### [EXERCISE DESCRIPTION]
Rewrite the lines of the data from the one containing "Select the frame" through the end of the data, inclusive, replacing "console" with "terminal" and leaving everything else unchanged.

### [INPUT]
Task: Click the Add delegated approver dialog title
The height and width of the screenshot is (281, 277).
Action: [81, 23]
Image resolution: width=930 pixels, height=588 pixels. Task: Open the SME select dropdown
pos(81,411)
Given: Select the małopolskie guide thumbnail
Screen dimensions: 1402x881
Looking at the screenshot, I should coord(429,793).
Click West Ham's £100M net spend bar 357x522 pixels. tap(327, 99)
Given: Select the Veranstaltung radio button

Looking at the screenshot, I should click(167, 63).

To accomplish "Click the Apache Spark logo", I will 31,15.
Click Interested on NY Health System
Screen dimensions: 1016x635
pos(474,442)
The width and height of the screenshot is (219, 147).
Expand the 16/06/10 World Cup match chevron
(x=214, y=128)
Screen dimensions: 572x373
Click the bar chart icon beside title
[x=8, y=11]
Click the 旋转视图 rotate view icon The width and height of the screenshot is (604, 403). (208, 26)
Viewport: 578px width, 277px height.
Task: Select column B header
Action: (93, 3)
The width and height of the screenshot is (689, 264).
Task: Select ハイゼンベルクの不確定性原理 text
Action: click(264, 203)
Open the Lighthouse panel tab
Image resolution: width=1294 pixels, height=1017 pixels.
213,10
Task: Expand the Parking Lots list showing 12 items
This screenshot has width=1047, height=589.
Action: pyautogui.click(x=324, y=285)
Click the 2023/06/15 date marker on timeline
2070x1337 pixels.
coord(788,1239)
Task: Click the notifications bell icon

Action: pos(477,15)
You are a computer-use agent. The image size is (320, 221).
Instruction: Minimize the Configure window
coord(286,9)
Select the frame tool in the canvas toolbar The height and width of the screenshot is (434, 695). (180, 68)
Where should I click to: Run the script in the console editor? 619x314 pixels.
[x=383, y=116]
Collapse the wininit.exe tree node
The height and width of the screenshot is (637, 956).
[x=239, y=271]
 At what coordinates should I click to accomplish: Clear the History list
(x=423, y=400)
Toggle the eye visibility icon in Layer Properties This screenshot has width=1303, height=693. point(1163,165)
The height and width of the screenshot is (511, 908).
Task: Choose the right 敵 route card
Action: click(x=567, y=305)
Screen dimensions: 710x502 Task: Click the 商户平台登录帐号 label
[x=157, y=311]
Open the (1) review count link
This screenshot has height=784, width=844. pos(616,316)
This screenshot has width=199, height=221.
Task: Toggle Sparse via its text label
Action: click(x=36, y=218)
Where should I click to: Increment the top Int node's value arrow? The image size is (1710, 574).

### [WRITTEN REPLY]
Select the frame tool in the canvas toolbar The height and width of the screenshot is (434, 695). (180, 68)
Where should I click to: Run the script in the terminal editor? 619x314 pixels.
[x=383, y=116]
Collapse the wininit.exe tree node
The height and width of the screenshot is (637, 956).
[x=239, y=271]
 At what coordinates should I click to accomplish: Clear the History list
(x=423, y=400)
Toggle the eye visibility icon in Layer Properties This screenshot has width=1303, height=693. point(1163,165)
The height and width of the screenshot is (511, 908).
Task: Choose the right 敵 route card
Action: click(x=567, y=305)
Screen dimensions: 710x502 Task: Click the 商户平台登录帐号 label
[x=157, y=311]
Open the (1) review count link
This screenshot has height=784, width=844. pos(616,316)
This screenshot has width=199, height=221.
Task: Toggle Sparse via its text label
Action: click(x=36, y=218)
Where should I click to: Increment the top Int node's value arrow? The image size is (1710, 574).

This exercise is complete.